Avoiding branches is good, but up to a limit (in the extreme, a forever loop avoids all branches )
That’s correct. In working with these in fortran in the past, with a little adaptation and prediction, it is usually considerably faster to simulate more than needed and then determine when first passage happens. Though you are of course correct that it is a tradeoff between more ops and branching.
Another optimization, might be to generate the random numbers on the fly. Accessing memory is very expensive, especially in the spread-out manner it is done within the Nstep loop. So, even calculating randn(3) could be faster. Furthermore, the modulus calculation to access the memory is slow, as it is a division operation - a known time-sink for CPUs. If it remains, it should be replaced with a bit-wise AND operation on a mask, and have the pre-calculated array be a power of 2 size.
Finally, since this is a simulation of stochastic process, the random step can be approximately normal (enough to have the right mean and variance). Summing a bunch of uniforms, might be enough and faster to generate (the reason is sum can be done on CPU and normal calculation uses a table - which eventually inhabits cache, but is still slow).
If you are still at this, measurement is the best way to decide between these alternatives.
Thanks. Some were on my radar, others not. Great to get the input. Still figuring out the cost / benefit of different things here. I worked it all out in fortran, but while Julia is much friendlier, the pitfalls aren’t all the same. The modulus observation is one that I didn’t think of.
In general Julia’s performance cost/benefits should be pretty similar to Fortran’s At the end of the day it all compiles down to CPU instructions. I think the difference here is that you are severely underestimating how fast rand (because we have very fast rand) so rand becomes cheaper than a lot of the alternatives.

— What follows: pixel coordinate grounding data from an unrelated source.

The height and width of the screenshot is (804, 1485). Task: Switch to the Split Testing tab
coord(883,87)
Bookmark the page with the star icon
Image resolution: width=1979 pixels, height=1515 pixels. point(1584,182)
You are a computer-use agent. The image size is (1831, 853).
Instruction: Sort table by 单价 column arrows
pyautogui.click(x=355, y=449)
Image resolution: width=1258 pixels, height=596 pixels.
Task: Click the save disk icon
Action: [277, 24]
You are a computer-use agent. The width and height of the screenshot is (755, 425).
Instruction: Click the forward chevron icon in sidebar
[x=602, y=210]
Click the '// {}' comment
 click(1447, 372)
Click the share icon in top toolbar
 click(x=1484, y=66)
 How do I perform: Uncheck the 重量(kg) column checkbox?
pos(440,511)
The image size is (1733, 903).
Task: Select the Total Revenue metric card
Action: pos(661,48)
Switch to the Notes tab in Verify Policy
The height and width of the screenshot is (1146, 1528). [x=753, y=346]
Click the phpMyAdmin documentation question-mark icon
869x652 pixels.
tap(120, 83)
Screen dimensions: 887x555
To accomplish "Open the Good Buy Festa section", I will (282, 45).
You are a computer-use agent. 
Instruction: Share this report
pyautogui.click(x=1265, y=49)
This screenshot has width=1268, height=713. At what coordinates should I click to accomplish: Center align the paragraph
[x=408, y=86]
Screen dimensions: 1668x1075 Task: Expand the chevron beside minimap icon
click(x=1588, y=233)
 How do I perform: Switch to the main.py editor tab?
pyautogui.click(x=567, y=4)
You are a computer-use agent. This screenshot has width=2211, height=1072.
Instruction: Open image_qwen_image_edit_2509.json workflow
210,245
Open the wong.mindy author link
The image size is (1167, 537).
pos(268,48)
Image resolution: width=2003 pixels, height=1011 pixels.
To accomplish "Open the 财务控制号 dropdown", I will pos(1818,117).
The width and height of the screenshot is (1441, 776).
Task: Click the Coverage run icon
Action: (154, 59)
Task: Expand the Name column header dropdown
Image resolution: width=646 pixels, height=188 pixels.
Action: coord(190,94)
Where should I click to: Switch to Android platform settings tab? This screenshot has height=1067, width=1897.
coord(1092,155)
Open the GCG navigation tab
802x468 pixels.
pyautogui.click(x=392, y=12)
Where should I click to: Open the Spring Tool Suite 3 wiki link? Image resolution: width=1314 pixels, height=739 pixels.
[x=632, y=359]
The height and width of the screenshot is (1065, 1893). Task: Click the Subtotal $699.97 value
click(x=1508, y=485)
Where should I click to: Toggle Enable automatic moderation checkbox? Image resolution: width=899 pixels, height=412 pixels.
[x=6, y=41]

Julia currently uses Xoshiro256++ for it’s random number generators and takes (on my 3.6 ghz zen2 machine) 3.3ns to generate a single Float64/UInt, but if you are requesting multiple random numbers at a time will be vectorized and only take 1.2ns per Float64/UInt. In other words, our rng has a latency of around 12 cycles and a throughput of 3 cycles per 64 bits of data. Also, the generator only has 256 bits of state, so we can give every task it’s own rng state which means that you can ask for random numbers from all of your threads without having data races.